(Beginning of Data supplied)

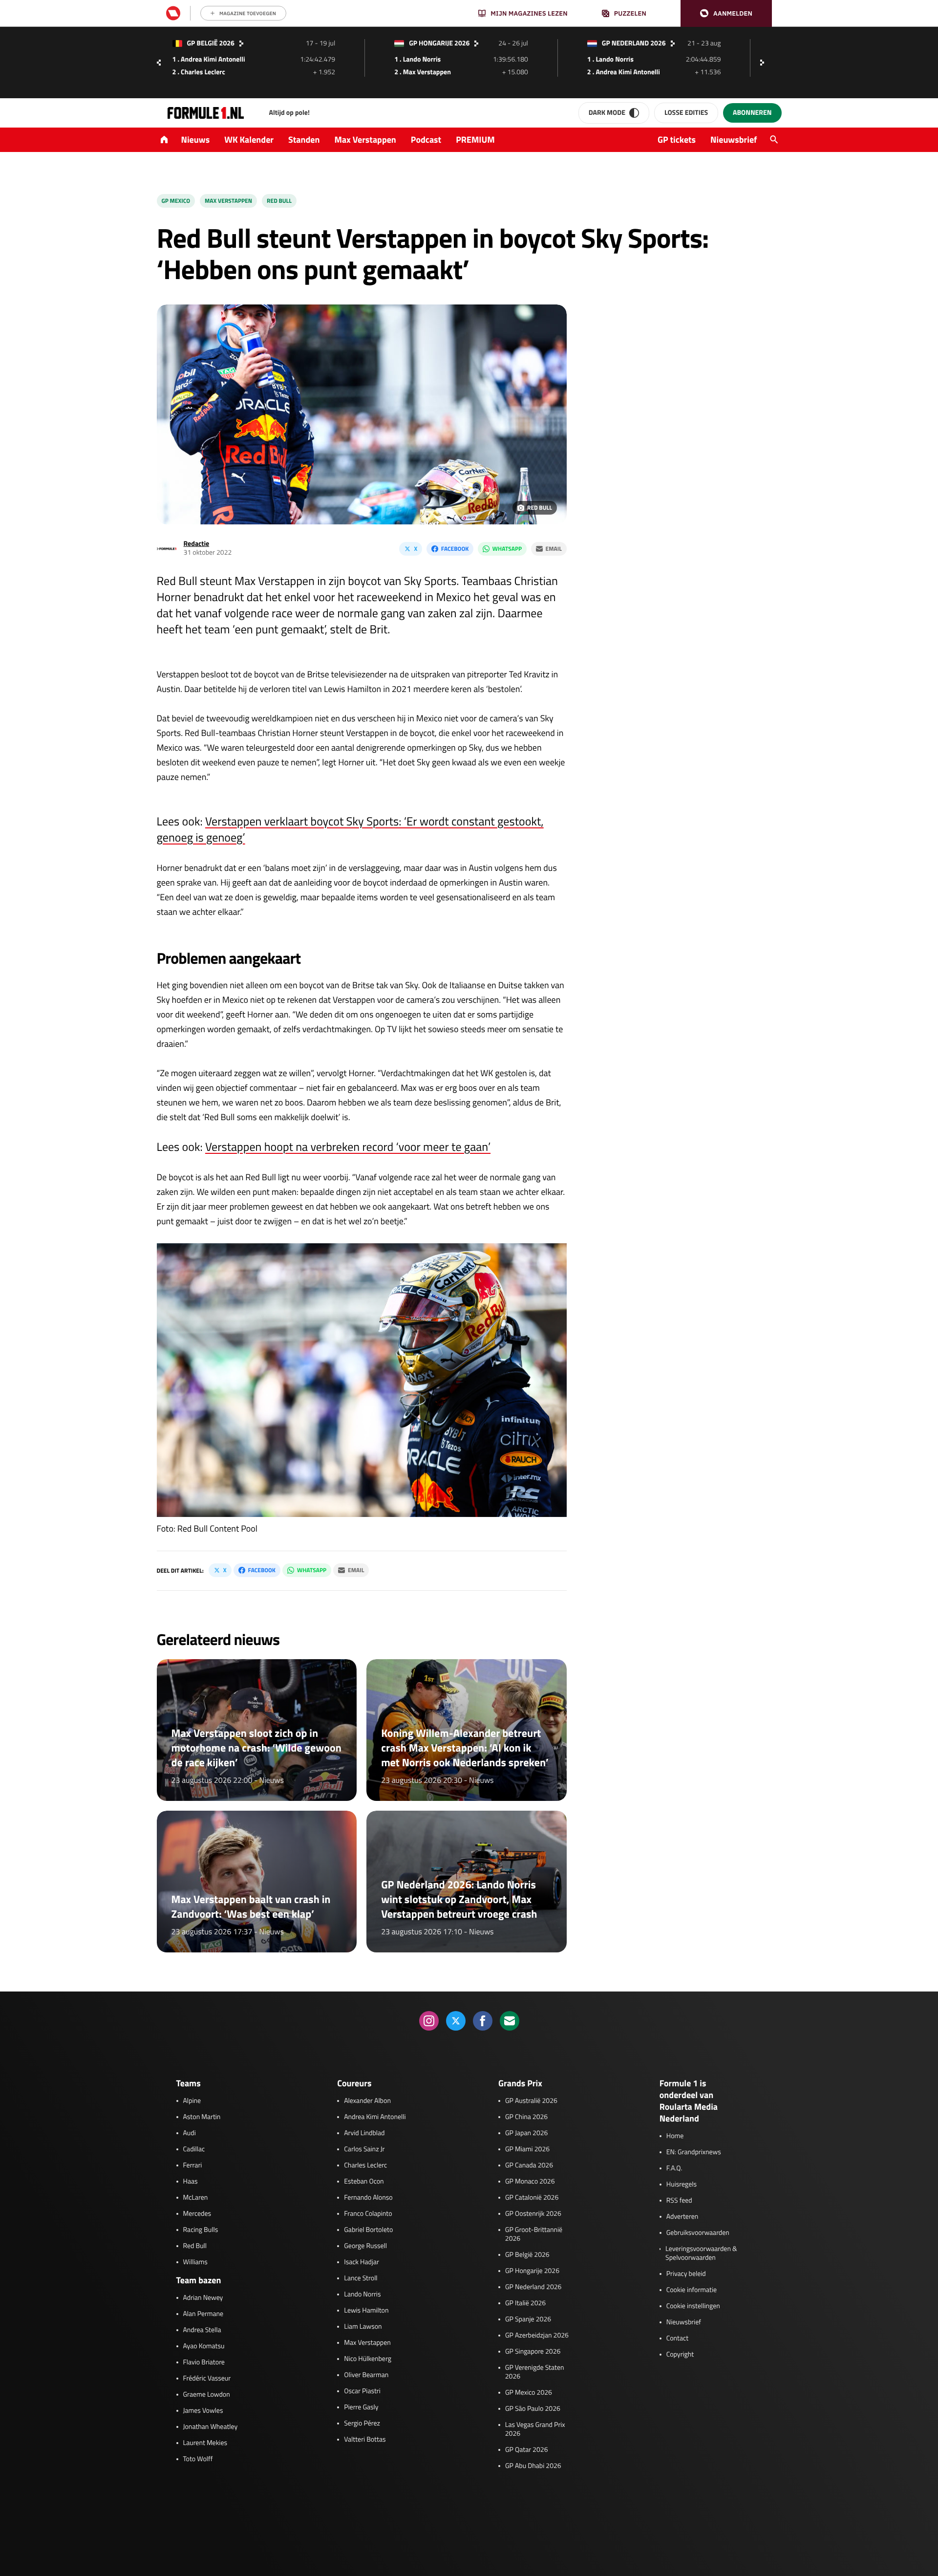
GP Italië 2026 (525, 2303)
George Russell (365, 2246)
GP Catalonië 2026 (531, 2197)
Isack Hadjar (361, 2262)
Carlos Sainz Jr (364, 2149)
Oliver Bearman (366, 2375)
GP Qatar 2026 (526, 2450)
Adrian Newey (203, 2298)
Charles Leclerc (365, 2165)
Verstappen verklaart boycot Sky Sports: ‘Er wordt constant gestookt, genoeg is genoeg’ (350, 829)
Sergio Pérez (362, 2423)
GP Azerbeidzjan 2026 (537, 2335)
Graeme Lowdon (206, 2394)
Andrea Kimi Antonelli (374, 2117)
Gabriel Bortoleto (368, 2230)
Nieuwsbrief (733, 139)
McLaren (195, 2197)
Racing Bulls (200, 2230)
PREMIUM (475, 139)
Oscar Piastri (362, 2391)
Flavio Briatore (204, 2362)
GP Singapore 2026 (532, 2351)
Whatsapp (507, 548)
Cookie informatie (691, 2290)
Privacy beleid (686, 2274)
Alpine (192, 2101)
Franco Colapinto (368, 2213)
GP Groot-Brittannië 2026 (533, 2234)
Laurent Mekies (205, 2443)
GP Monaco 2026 (529, 2181)
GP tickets (677, 139)
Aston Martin (202, 2117)
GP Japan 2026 (526, 2133)
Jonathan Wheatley (210, 2427)
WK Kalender (249, 139)
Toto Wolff (198, 2459)
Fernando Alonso (368, 2197)
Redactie (197, 544)
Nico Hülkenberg (367, 2359)
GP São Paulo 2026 (532, 2408)
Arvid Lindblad (364, 2133)
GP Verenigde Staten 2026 (534, 2372)
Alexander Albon (367, 2101)
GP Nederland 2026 (533, 2287)
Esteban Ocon (364, 2181)
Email (554, 548)
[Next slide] (764, 62)
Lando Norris (362, 2294)
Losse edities (686, 113)
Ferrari (192, 2165)
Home (675, 2136)
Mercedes (197, 2213)
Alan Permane (203, 2314)
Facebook (455, 548)
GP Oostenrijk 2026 (533, 2213)
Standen (304, 139)
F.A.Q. (674, 2168)
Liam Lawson (363, 2326)
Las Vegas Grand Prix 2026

(End of Data supplied)

- **Your goal**:
Write out, word for word, the lines from the start of the data through the one holding "Franco Colapinto (368, 2213)". Omit pictures.

- **Written answer**:
GP Italië 2026 (525, 2303)
George Russell (365, 2246)
GP Catalonië 2026 (531, 2197)
Isack Hadjar (361, 2262)
Carlos Sainz Jr (364, 2149)
Oliver Bearman (366, 2375)
GP Qatar 2026 (526, 2450)
Adrian Newey (203, 2298)
Charles Leclerc (365, 2165)
Verstappen verklaart boycot Sky Sports: ‘Er wordt constant gestookt, genoeg is genoeg’ (350, 829)
Sergio Pérez (362, 2423)
GP Azerbeidzjan 2026 (537, 2335)
Graeme Lowdon (206, 2394)
Andrea Kimi Antonelli (374, 2117)
Gabriel Bortoleto (368, 2230)
Nieuwsbrief (733, 139)
McLaren (195, 2197)
Racing Bulls (200, 2230)
PREMIUM (475, 139)
Oscar Piastri (362, 2391)
Flavio Briatore (204, 2362)
GP Singapore 2026 (532, 2351)
Whatsapp (507, 548)
Cookie informatie (691, 2290)
Privacy beleid (686, 2274)
Alpine (192, 2101)
Franco Colapinto (368, 2213)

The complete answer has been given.